Durant toute la journée, Lord Gort fait la tournée des unités du Commonwealth sur la côte nord. Il fait comprendre à tous qu’un assaut ennemi de grande envergure est à prévoir sous peu, mais qu’il n’a pas la moindre intention d’offrir aux Japonais la reddition de Singapour.

Côte Orientale de l’Australie

13h00 – Le Ro-64 aperçoit au sud de Brisbane un important convoi, cap au sud. Incapable, en plongée, de se mettre en position de tir (il ne dépasse pas les 6 nœuds), il a la chance de découvrir un traînard, moins de cinq nautiques derrière le gros du troupeau. Ce gros navire a droit à quatre torpilles.
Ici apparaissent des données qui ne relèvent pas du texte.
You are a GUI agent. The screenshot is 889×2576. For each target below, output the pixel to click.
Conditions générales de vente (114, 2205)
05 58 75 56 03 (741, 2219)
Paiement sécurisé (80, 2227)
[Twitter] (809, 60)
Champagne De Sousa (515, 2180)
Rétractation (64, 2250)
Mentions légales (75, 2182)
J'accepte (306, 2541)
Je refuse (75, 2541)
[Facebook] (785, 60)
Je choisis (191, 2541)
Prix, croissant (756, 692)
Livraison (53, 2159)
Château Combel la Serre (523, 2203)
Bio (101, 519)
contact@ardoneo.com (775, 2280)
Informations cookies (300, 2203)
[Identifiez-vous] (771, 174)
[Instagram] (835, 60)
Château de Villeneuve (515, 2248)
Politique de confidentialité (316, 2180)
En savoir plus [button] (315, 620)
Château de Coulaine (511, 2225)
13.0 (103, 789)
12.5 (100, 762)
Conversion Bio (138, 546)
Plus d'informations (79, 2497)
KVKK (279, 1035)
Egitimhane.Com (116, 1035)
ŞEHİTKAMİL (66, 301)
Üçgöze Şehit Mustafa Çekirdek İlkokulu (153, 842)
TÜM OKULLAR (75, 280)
Une seule touche, mais cela suffit pour couler le Grec Mount Taurus (6 696 GRT, Atlanticos Steamship Co, allant de Brisbane à Liverpool avec du sucre). Celui-ci n’avait pu se maintenir à poste dans le convoi en raison d’un fatal problème de machines. Mais cet épisode sera aussi fatal à… certains sous-marins japonais.

En effet, le naufrage a été filmé par un Dornier hollandais qui escorte le convoi et réalise un film destiné à l’entraînement des avions de patrouille maritime. Le pilote de l’avion voit le périscope du Ro-64 et effectue un bombardement précis, mais les vieilles petites bombes de 100 livres qu’il utilise n’explosent pas ou détonnent en touchant l’eau. Devant ces images incontestables, la RAF va se voir obligée de fournir très vite des bombes anti-sous-marines de bonne qualité à la RAAF…

 

 

31 mars

Péloponnèse

La situation alliée continue à s’aggraver dans la nuit, car les unités de montagne allemandes progressent vers le sud, menaçant la seconde route est-ouest, qui relie Tripolis à Pyrgos par Krestena. A l’aile droite, les forces germano-italiennes progressent vers Olympie. A l’aile gauche, les forces yougoslaves sont rejetées jusqu’à Karkalou, où de violents combats durent de midi jusqu’en fin de journée, les Yougoslaves utilisant des chars Valentine endommagés comme fortins pour ralentir l’avance ennemie. Au centre, devant Vassilaki, les combats sont tout aussi intenses. Le soir, la route entre Olympie et Vassilaki est aux mains des Allemands, même si une attaque contre Olympie a été repoussée.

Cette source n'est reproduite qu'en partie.